_Activities_:
[1] Repeat everything in the passage on Augustus and Virgil from "Aged nineteen years" down to "a master narrative.".
[2] Please continue the passage on Augustus and Virgil's First Eclogue from where it stops.

_Document section_:
[Start of Attachment]

Aged nineteen years old I mustered an army at my personal decision and at my personal expense, and with it I liberated the state, which had been oppressed by a despotic faction.

While there is no compelling reason to think that Augustus had in mind Virgil's poem when he looked back on the achievements of his life, the thematic correspondence between the opening of the Res Gestae and the First Eclogue underlines how the official history of an authoritarian regime can cast a retroactive pall over poetic representations, and, conversely, how poetry can articulate what would eventually become the central tenet of a master narrative.

[End of Attachment]

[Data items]
[Start of Attachment]

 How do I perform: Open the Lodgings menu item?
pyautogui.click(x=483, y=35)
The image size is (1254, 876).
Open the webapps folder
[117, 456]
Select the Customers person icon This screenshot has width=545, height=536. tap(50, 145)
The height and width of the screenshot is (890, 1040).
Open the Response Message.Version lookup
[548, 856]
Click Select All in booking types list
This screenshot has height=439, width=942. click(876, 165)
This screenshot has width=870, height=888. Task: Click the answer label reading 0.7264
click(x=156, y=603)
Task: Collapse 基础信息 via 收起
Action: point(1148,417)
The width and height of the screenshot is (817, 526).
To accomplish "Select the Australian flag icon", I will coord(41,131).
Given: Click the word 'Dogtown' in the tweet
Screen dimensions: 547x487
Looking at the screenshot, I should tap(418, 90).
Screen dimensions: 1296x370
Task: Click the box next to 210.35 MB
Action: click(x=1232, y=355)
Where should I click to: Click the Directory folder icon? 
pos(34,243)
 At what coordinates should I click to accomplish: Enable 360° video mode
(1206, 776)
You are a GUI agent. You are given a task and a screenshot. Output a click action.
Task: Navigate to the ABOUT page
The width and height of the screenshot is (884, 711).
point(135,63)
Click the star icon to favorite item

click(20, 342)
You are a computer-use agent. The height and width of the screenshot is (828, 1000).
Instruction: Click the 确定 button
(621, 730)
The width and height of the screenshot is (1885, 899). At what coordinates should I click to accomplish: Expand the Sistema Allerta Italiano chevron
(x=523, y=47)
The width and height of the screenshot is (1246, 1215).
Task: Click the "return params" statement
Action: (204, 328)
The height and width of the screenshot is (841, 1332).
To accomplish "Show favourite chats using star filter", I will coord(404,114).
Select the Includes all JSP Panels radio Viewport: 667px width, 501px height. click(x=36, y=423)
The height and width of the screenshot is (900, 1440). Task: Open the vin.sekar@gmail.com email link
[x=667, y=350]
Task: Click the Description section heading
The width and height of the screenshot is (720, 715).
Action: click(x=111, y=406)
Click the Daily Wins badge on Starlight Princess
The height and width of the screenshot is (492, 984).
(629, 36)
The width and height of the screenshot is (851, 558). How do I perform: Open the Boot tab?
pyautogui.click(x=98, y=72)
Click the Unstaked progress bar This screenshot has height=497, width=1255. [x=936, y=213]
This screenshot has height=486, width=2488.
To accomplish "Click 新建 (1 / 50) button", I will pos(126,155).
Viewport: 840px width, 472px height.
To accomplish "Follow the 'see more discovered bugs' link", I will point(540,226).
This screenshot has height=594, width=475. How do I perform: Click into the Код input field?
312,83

[End of Attachment]

_Results_:
[1]
Aged nineteen years old I mustered an army at my personal decision and at my personal expense, and with it I liberated the state, which had been oppressed by a despotic faction.

While there is no compelling reason to think that Augustus had in mind Virgil's poem when he looked back on the achievements of his life, the thematic correspondence between the opening of the Res Gestae and the First Eclogue underlines how the official history of an authoritarian regime can cast a retroactive pall over poetic representations, and, conversely, how poetry can articulate what would eventually become the central tenet of a master narrative.

[2]
In this paper, I want to suggest that as Virgil's First Eclogue tries to grapple with the rapidly changing political situation during the triumviral years, the poem presents authority in such a way that it naturalizes the power discourse of the future Augustan Principate. Throughout the poem, Virgil not only presents the iuvenis as a libertas-restoring benefactor who is treated as a god by his beneficiaries, but even imagines his elevated status as crucial to maintaining social cohesion and civic stability, and idealizes the beneficiaries’ dependence on his efficacious authority. The poem thus produces the grammar of the discourse of authoritarianism, making the first step towards articulating what will eventually become the core characteristics of Augustan ideology. I suggest that it is precisely this process of naturalization which has led readers since antiquity to identify the iuvenis of Virgil's First Eclogue as the future Augustus. However, in this paper I am interested in transcending this question of individual identification to focus instead on how Virgil's poetic anonymization is no simple pastoral obfuscation, but rather does the hard political graft of 'soft launching' a new political system.